Records:

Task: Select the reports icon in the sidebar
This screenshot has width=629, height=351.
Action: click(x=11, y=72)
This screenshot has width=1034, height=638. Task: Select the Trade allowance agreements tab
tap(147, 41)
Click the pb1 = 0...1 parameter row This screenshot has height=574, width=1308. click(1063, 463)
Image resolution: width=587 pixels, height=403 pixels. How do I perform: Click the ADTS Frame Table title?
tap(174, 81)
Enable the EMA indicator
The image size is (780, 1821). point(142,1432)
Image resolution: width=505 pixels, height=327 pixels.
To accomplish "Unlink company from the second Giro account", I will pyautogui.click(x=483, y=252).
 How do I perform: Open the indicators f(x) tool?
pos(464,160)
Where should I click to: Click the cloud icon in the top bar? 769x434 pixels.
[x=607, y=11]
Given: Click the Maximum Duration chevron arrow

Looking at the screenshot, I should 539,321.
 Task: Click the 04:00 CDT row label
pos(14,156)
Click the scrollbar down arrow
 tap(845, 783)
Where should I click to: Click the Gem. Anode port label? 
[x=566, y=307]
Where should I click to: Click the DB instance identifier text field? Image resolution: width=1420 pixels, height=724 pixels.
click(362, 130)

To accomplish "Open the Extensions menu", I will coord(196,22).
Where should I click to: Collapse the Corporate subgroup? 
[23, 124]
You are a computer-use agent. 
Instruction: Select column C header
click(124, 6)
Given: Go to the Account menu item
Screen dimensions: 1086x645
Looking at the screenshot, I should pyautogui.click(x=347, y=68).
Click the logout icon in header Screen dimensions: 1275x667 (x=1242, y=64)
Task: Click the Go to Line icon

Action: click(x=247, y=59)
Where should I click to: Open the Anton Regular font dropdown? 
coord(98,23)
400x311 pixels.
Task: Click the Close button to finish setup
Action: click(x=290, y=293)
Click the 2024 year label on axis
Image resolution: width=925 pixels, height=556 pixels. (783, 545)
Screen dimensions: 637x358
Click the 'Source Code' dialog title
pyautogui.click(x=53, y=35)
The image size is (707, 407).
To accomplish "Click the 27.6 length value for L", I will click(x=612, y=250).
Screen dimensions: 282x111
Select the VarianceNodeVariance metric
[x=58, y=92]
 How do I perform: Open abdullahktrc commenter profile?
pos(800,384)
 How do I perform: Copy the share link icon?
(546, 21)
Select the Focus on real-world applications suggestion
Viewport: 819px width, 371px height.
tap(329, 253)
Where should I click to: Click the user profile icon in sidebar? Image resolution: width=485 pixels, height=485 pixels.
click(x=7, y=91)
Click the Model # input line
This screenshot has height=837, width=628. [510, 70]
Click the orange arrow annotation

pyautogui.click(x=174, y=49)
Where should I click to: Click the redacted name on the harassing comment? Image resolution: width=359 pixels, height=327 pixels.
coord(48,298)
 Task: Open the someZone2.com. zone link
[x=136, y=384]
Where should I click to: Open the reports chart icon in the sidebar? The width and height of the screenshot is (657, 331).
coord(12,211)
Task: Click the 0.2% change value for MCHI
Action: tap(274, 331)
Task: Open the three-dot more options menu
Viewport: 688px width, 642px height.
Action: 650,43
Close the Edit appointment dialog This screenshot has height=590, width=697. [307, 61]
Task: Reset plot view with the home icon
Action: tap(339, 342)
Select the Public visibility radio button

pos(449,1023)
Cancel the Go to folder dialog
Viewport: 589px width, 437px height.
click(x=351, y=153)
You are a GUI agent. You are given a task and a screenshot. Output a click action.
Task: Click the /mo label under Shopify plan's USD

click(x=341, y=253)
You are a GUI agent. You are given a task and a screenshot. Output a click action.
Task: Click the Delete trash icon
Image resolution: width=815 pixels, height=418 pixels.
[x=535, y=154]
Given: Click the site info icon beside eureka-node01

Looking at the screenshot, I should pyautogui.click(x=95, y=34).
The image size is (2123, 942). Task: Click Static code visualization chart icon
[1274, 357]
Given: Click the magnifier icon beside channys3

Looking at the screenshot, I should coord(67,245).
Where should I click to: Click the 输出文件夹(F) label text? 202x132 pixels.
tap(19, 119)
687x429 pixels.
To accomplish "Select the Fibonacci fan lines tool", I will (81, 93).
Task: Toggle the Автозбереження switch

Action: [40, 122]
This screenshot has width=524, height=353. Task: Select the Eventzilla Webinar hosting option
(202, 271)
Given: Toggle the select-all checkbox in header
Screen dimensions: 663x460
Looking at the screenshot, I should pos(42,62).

▶ **SHORT EXERCISE**:
Reproduce every record above verbatim, without changing a single character.

▶ **TASK ANSWER**:
Task: Select the reports icon in the sidebar
This screenshot has width=629, height=351.
Action: click(x=11, y=72)
This screenshot has width=1034, height=638. Task: Select the Trade allowance agreements tab
tap(147, 41)
Click the pb1 = 0...1 parameter row This screenshot has height=574, width=1308. click(1063, 463)
Image resolution: width=587 pixels, height=403 pixels. How do I perform: Click the ADTS Frame Table title?
tap(174, 81)
Enable the EMA indicator
The image size is (780, 1821). point(142,1432)
Image resolution: width=505 pixels, height=327 pixels.
To accomplish "Unlink company from the second Giro account", I will pyautogui.click(x=483, y=252).
 How do I perform: Open the indicators f(x) tool?
pos(464,160)
Where should I click to: Click the cloud icon in the top bar? 769x434 pixels.
[x=607, y=11]
Given: Click the Maximum Duration chevron arrow

Looking at the screenshot, I should 539,321.
 Task: Click the 04:00 CDT row label
pos(14,156)
Click the scrollbar down arrow
 tap(845, 783)
Where should I click to: Click the Gem. Anode port label? 
[x=566, y=307]
Where should I click to: Click the DB instance identifier text field? Image resolution: width=1420 pixels, height=724 pixels.
click(362, 130)

To accomplish "Open the Extensions menu", I will coord(196,22).
Where should I click to: Collapse the Corporate subgroup? 
[23, 124]
You are a computer-use agent. 
Instruction: Select column C header
click(124, 6)
Given: Go to the Account menu item
Screen dimensions: 1086x645
Looking at the screenshot, I should pyautogui.click(x=347, y=68).
Click the logout icon in header Screen dimensions: 1275x667 (x=1242, y=64)
Task: Click the Go to Line icon

Action: click(x=247, y=59)
Where should I click to: Open the Anton Regular font dropdown? 
coord(98,23)
400x311 pixels.
Task: Click the Close button to finish setup
Action: click(x=290, y=293)
Click the 2024 year label on axis
Image resolution: width=925 pixels, height=556 pixels. (783, 545)
Screen dimensions: 637x358
Click the 'Source Code' dialog title
pyautogui.click(x=53, y=35)
The image size is (707, 407).
To accomplish "Click the 27.6 length value for L", I will click(x=612, y=250).
Screen dimensions: 282x111
Select the VarianceNodeVariance metric
[x=58, y=92]
 How do I perform: Open abdullahktrc commenter profile?
pos(800,384)
 How do I perform: Copy the share link icon?
(546, 21)
Select the Focus on real-world applications suggestion
Viewport: 819px width, 371px height.
tap(329, 253)
Where should I click to: Click the user profile icon in sidebar? Image resolution: width=485 pixels, height=485 pixels.
click(x=7, y=91)
Click the Model # input line
This screenshot has height=837, width=628. [510, 70]
Click the orange arrow annotation

pyautogui.click(x=174, y=49)
Where should I click to: Click the redacted name on the harassing comment? Image resolution: width=359 pixels, height=327 pixels.
coord(48,298)
 Task: Open the someZone2.com. zone link
[x=136, y=384]
Where should I click to: Open the reports chart icon in the sidebar? The width and height of the screenshot is (657, 331).
coord(12,211)
Task: Click the 0.2% change value for MCHI
Action: tap(274, 331)
Task: Open the three-dot more options menu
Viewport: 688px width, 642px height.
Action: 650,43
Close the Edit appointment dialog This screenshot has height=590, width=697. [307, 61]
Task: Reset plot view with the home icon
Action: tap(339, 342)
Select the Public visibility radio button

pos(449,1023)
Cancel the Go to folder dialog
Viewport: 589px width, 437px height.
click(x=351, y=153)
You are a GUI agent. You are given a task and a screenshot. Output a click action.
Task: Click the /mo label under Shopify plan's USD

click(x=341, y=253)
You are a GUI agent. You are given a task and a screenshot. Output a click action.
Task: Click the Delete trash icon
Image resolution: width=815 pixels, height=418 pixels.
[x=535, y=154]
Given: Click the site info icon beside eureka-node01

Looking at the screenshot, I should pyautogui.click(x=95, y=34).
The image size is (2123, 942). Task: Click Static code visualization chart icon
[1274, 357]
Given: Click the magnifier icon beside channys3

Looking at the screenshot, I should coord(67,245).
Where should I click to: Click the 输出文件夹(F) label text? 202x132 pixels.
tap(19, 119)
687x429 pixels.
To accomplish "Select the Fibonacci fan lines tool", I will (81, 93).
Task: Toggle the Автозбереження switch

Action: [40, 122]
This screenshot has width=524, height=353. Task: Select the Eventzilla Webinar hosting option
(202, 271)
Given: Toggle the select-all checkbox in header
Screen dimensions: 663x460
Looking at the screenshot, I should pos(42,62).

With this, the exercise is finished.